* _Aim of the exercise_
Can you give all the records again without altering a single character?

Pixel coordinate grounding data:
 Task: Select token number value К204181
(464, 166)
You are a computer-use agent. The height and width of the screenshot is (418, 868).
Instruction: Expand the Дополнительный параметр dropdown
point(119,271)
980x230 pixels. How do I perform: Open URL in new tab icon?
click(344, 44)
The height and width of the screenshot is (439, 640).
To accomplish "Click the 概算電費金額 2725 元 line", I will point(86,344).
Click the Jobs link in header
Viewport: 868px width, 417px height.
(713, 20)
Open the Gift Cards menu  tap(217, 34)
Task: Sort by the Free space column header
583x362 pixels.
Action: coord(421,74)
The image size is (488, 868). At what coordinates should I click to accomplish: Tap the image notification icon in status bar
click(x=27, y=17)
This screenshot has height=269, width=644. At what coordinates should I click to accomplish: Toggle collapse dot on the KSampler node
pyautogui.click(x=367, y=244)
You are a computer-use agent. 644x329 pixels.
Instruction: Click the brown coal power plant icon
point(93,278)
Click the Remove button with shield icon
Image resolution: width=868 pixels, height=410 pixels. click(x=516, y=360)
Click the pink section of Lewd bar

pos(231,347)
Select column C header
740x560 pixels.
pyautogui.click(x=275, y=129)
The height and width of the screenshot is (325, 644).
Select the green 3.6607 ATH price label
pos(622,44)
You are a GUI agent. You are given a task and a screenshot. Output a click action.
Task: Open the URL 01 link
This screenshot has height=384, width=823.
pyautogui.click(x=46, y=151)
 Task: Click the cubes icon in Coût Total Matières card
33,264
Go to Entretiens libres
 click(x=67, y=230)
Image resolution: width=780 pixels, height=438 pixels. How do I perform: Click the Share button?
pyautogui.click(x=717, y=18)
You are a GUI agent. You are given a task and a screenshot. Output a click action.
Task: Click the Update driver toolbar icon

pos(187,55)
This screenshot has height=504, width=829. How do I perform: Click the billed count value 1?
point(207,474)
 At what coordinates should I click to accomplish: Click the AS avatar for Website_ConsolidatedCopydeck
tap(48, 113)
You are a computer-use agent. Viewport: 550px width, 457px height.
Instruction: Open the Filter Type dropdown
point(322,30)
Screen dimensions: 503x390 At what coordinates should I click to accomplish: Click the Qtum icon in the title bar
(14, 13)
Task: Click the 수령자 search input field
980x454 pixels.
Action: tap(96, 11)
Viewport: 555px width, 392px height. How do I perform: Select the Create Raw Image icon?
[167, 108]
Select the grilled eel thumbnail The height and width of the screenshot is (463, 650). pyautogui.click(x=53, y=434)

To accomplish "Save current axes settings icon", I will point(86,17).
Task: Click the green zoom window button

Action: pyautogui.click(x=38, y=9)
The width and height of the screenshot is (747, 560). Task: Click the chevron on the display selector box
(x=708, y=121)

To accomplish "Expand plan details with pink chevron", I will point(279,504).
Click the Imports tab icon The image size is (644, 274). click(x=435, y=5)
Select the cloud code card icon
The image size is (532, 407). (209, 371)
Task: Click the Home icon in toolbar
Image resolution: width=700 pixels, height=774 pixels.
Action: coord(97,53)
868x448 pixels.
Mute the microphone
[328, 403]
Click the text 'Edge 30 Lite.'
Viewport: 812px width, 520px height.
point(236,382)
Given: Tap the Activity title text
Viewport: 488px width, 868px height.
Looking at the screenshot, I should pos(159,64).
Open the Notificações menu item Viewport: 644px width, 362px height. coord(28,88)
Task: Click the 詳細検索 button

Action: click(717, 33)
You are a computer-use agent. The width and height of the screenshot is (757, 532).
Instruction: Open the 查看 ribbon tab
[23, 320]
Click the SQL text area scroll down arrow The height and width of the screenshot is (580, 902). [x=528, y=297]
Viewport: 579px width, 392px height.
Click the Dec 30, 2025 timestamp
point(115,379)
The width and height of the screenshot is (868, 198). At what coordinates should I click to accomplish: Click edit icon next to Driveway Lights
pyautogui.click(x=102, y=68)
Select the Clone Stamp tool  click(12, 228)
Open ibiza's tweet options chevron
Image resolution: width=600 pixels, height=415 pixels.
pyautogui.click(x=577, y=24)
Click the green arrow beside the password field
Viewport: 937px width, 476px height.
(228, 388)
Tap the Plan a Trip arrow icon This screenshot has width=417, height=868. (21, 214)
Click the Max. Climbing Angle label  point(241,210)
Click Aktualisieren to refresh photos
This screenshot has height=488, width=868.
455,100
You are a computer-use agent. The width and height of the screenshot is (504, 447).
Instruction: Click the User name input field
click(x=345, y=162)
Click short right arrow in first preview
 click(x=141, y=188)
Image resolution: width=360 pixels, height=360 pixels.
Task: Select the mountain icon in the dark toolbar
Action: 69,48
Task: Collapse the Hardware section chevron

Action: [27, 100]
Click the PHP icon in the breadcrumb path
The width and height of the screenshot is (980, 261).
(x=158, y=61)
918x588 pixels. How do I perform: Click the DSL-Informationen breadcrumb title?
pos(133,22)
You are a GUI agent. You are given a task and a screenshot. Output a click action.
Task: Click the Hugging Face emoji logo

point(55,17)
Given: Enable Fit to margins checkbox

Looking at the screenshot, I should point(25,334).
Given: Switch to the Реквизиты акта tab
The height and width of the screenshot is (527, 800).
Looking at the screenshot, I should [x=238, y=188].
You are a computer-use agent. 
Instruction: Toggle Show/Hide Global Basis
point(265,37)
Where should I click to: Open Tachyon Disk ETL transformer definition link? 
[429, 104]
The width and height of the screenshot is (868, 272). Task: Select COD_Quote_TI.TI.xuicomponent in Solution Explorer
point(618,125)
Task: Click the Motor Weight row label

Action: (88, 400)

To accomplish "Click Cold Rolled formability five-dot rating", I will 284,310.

* _Solution below_
 Task: Select token number value К204181
(464, 166)
You are a computer-use agent. The height and width of the screenshot is (418, 868).
Instruction: Expand the Дополнительный параметр dropdown
point(119,271)
980x230 pixels. How do I perform: Open URL in new tab icon?
click(344, 44)
The height and width of the screenshot is (439, 640).
To accomplish "Click the 概算電費金額 2725 元 line", I will point(86,344).
Click the Jobs link in header
Viewport: 868px width, 417px height.
(713, 20)
Open the Gift Cards menu  tap(217, 34)
Task: Sort by the Free space column header
583x362 pixels.
Action: coord(421,74)
The image size is (488, 868). At what coordinates should I click to accomplish: Tap the image notification icon in status bar
click(x=27, y=17)
This screenshot has height=269, width=644. At what coordinates should I click to accomplish: Toggle collapse dot on the KSampler node
pyautogui.click(x=367, y=244)
You are a computer-use agent. 644x329 pixels.
Instruction: Click the brown coal power plant icon
point(93,278)
Click the Remove button with shield icon
Image resolution: width=868 pixels, height=410 pixels. click(x=516, y=360)
Click the pink section of Lewd bar

pos(231,347)
Select column C header
740x560 pixels.
pyautogui.click(x=275, y=129)
The height and width of the screenshot is (325, 644).
Select the green 3.6607 ATH price label
pos(622,44)
You are a GUI agent. You are given a task and a screenshot. Output a click action.
Task: Open the URL 01 link
This screenshot has height=384, width=823.
pyautogui.click(x=46, y=151)
 Task: Click the cubes icon in Coût Total Matières card
33,264
Go to Entretiens libres
 click(x=67, y=230)
Image resolution: width=780 pixels, height=438 pixels. How do I perform: Click the Share button?
pyautogui.click(x=717, y=18)
You are a GUI agent. You are given a task and a screenshot. Output a click action.
Task: Click the Update driver toolbar icon

pos(187,55)
This screenshot has height=504, width=829. How do I perform: Click the billed count value 1?
point(207,474)
 At what coordinates should I click to accomplish: Click the AS avatar for Website_ConsolidatedCopydeck
tap(48, 113)
You are a computer-use agent. Viewport: 550px width, 457px height.
Instruction: Open the Filter Type dropdown
point(322,30)
Screen dimensions: 503x390 At what coordinates should I click to accomplish: Click the Qtum icon in the title bar
(14, 13)
Task: Click the 수령자 search input field
980x454 pixels.
Action: tap(96, 11)
Viewport: 555px width, 392px height. How do I perform: Select the Create Raw Image icon?
[167, 108]
Select the grilled eel thumbnail The height and width of the screenshot is (463, 650). pyautogui.click(x=53, y=434)

To accomplish "Save current axes settings icon", I will point(86,17).
Task: Click the green zoom window button

Action: pyautogui.click(x=38, y=9)
The width and height of the screenshot is (747, 560). Task: Click the chevron on the display selector box
(x=708, y=121)

To accomplish "Expand plan details with pink chevron", I will point(279,504).
Click the Imports tab icon The image size is (644, 274). click(x=435, y=5)
Select the cloud code card icon
The image size is (532, 407). (209, 371)
Task: Click the Home icon in toolbar
Image resolution: width=700 pixels, height=774 pixels.
Action: coord(97,53)
868x448 pixels.
Mute the microphone
[328, 403]
Click the text 'Edge 30 Lite.'
Viewport: 812px width, 520px height.
point(236,382)
Given: Tap the Activity title text
Viewport: 488px width, 868px height.
Looking at the screenshot, I should pos(159,64).
Open the Notificações menu item Viewport: 644px width, 362px height. coord(28,88)
Task: Click the 詳細検索 button

Action: click(717, 33)
You are a computer-use agent. The width and height of the screenshot is (757, 532).
Instruction: Open the 查看 ribbon tab
[23, 320]
Click the SQL text area scroll down arrow The height and width of the screenshot is (580, 902). [x=528, y=297]
Viewport: 579px width, 392px height.
Click the Dec 30, 2025 timestamp
point(115,379)
The width and height of the screenshot is (868, 198). At what coordinates should I click to accomplish: Click edit icon next to Driveway Lights
pyautogui.click(x=102, y=68)
Select the Clone Stamp tool  click(12, 228)
Open ibiza's tweet options chevron
Image resolution: width=600 pixels, height=415 pixels.
pyautogui.click(x=577, y=24)
Click the green arrow beside the password field
Viewport: 937px width, 476px height.
(228, 388)
Tap the Plan a Trip arrow icon This screenshot has width=417, height=868. (21, 214)
Click the Max. Climbing Angle label  point(241,210)
Click Aktualisieren to refresh photos
This screenshot has height=488, width=868.
455,100
You are a computer-use agent. The width and height of the screenshot is (504, 447).
Instruction: Click the User name input field
click(x=345, y=162)
Click short right arrow in first preview
 click(x=141, y=188)
Image resolution: width=360 pixels, height=360 pixels.
Task: Select the mountain icon in the dark toolbar
Action: 69,48
Task: Collapse the Hardware section chevron

Action: [27, 100]
Click the PHP icon in the breadcrumb path
The width and height of the screenshot is (980, 261).
(x=158, y=61)
918x588 pixels. How do I perform: Click the DSL-Informationen breadcrumb title?
pos(133,22)
You are a GUI agent. You are given a task and a screenshot. Output a click action.
Task: Click the Hugging Face emoji logo

point(55,17)
Given: Enable Fit to margins checkbox

Looking at the screenshot, I should point(25,334).
Given: Switch to the Реквизиты акта tab
The height and width of the screenshot is (527, 800).
Looking at the screenshot, I should [x=238, y=188].
You are a computer-use agent. 
Instruction: Toggle Show/Hide Global Basis
point(265,37)
Where should I click to: Open Tachyon Disk ETL transformer definition link? 
[429, 104]
The width and height of the screenshot is (868, 272). Task: Select COD_Quote_TI.TI.xuicomponent in Solution Explorer
point(618,125)
Task: Click the Motor Weight row label

Action: (88, 400)

To accomplish "Click Cold Rolled formability five-dot rating", I will 284,310.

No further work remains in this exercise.